Saved data entries:
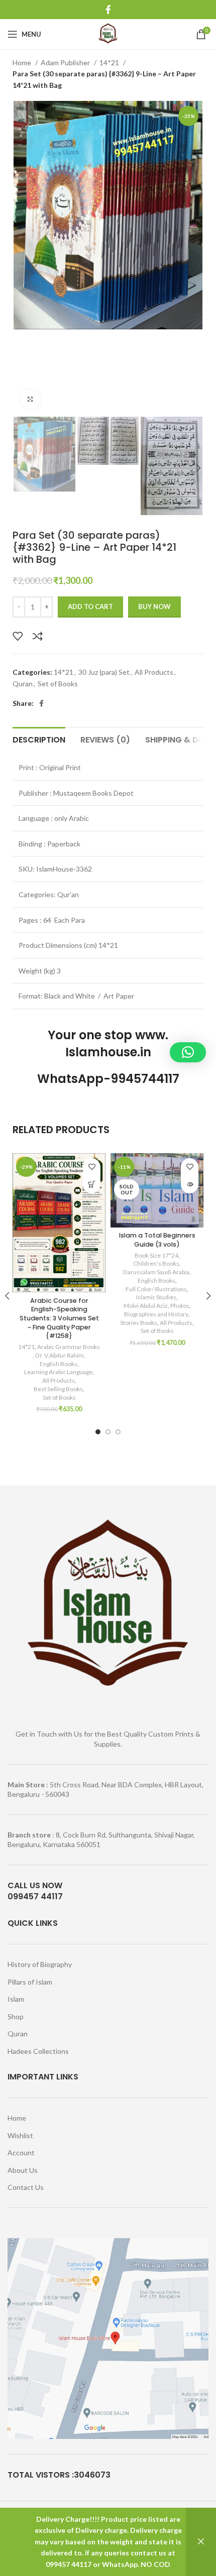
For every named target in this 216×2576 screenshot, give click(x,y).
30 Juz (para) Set (104, 672)
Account (21, 2152)
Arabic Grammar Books (68, 1347)
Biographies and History (156, 1314)
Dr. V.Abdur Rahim (59, 1355)
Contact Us (26, 2187)
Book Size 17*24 (156, 1255)
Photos (179, 1305)
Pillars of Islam (30, 1982)
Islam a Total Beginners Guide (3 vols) (157, 1240)
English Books (58, 1364)
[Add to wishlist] (18, 636)
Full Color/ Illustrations (156, 1289)
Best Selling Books (58, 1389)
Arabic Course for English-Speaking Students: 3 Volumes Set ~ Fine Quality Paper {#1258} (59, 1318)
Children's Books (156, 1263)
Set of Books (58, 683)
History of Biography (40, 1964)
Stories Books (138, 1322)
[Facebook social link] (108, 9)
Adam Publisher (66, 62)
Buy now (154, 606)
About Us (23, 2170)
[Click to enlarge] (30, 399)
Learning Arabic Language (58, 1372)
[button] (91, 1184)
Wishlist (20, 2135)
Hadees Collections (38, 2051)
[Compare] (38, 636)
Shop (16, 2016)
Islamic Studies (156, 1297)
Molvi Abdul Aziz (146, 1305)
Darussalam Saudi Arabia (156, 1272)
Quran (23, 683)
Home (23, 62)
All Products (154, 672)
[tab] (39, 738)
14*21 (110, 62)
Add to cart (90, 606)
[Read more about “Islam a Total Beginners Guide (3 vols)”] (189, 1184)
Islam (16, 1999)
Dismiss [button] (201, 2542)
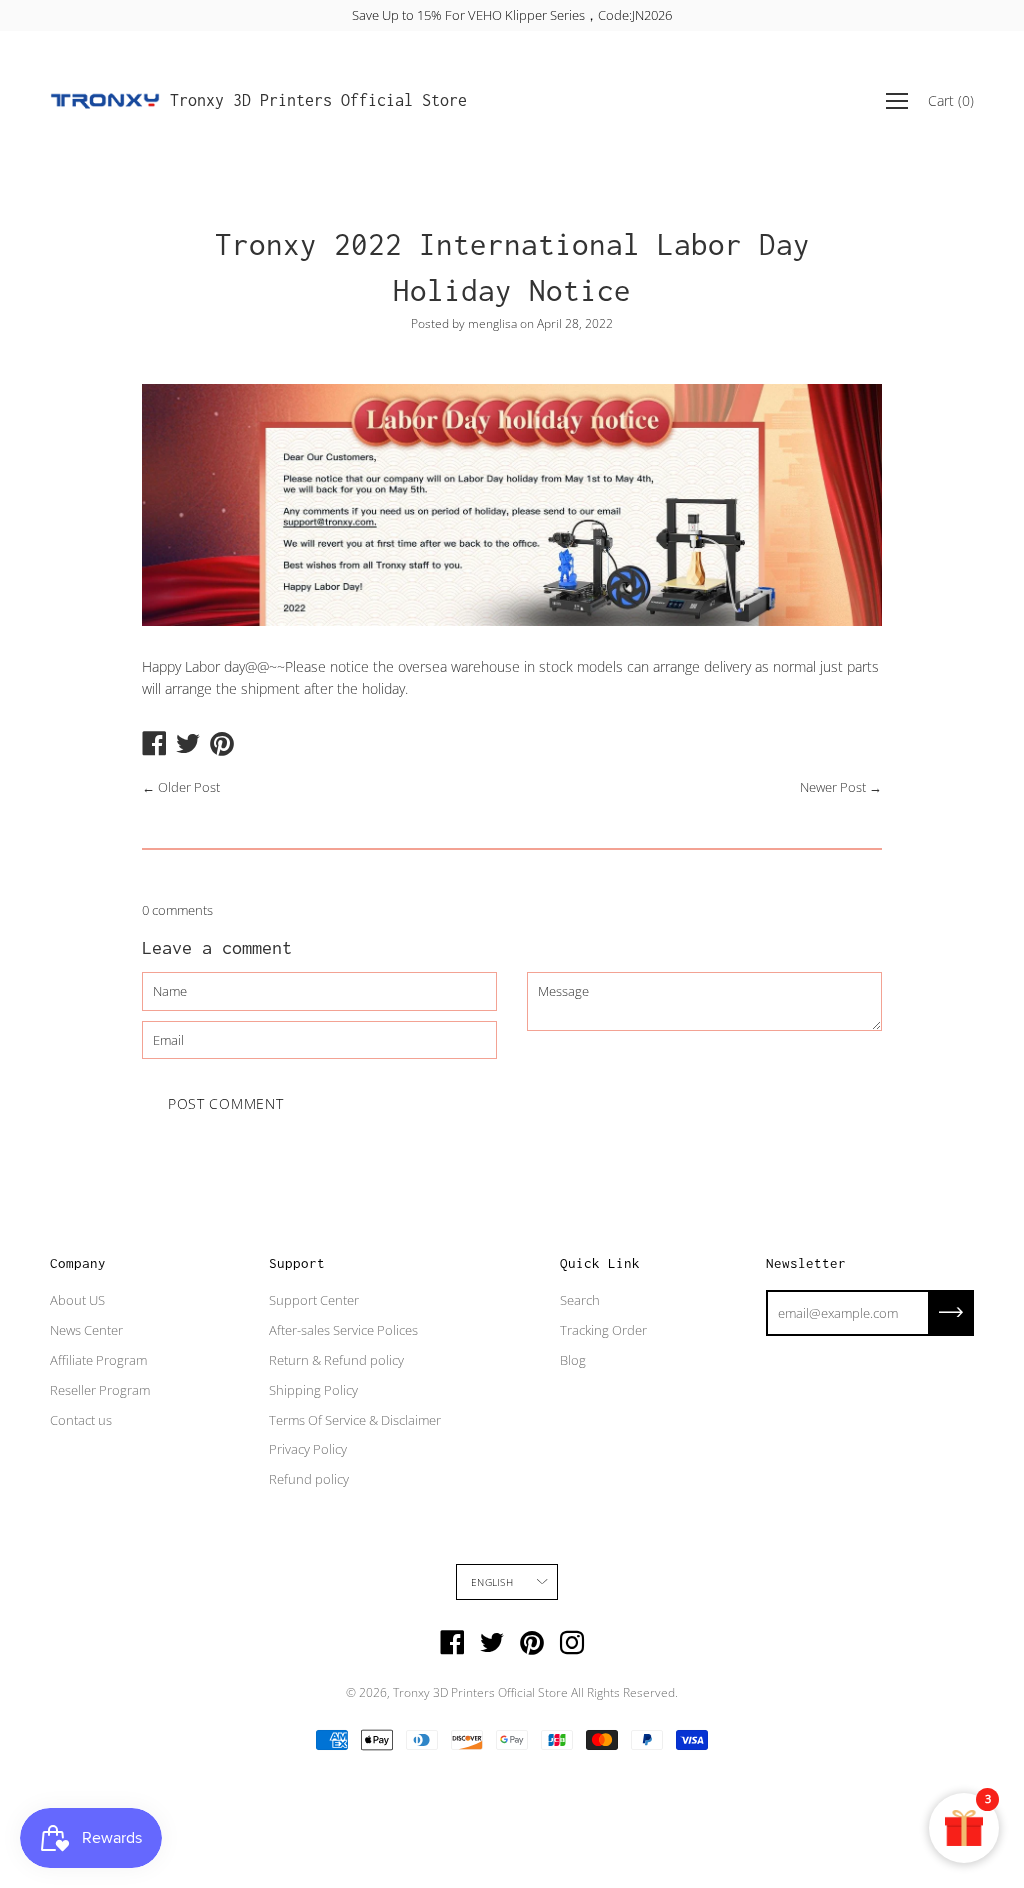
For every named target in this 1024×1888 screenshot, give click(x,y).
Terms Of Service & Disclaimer (355, 1420)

DIRECTIONS: Read through the records above and copy the lines that contain "target".

SOLUTION FOR THIS PROBLEM:
For every named target in this 216×2576 screenshot, give click(x,y).
For every named target in this 1024×1888 screenshot, give click(x,y).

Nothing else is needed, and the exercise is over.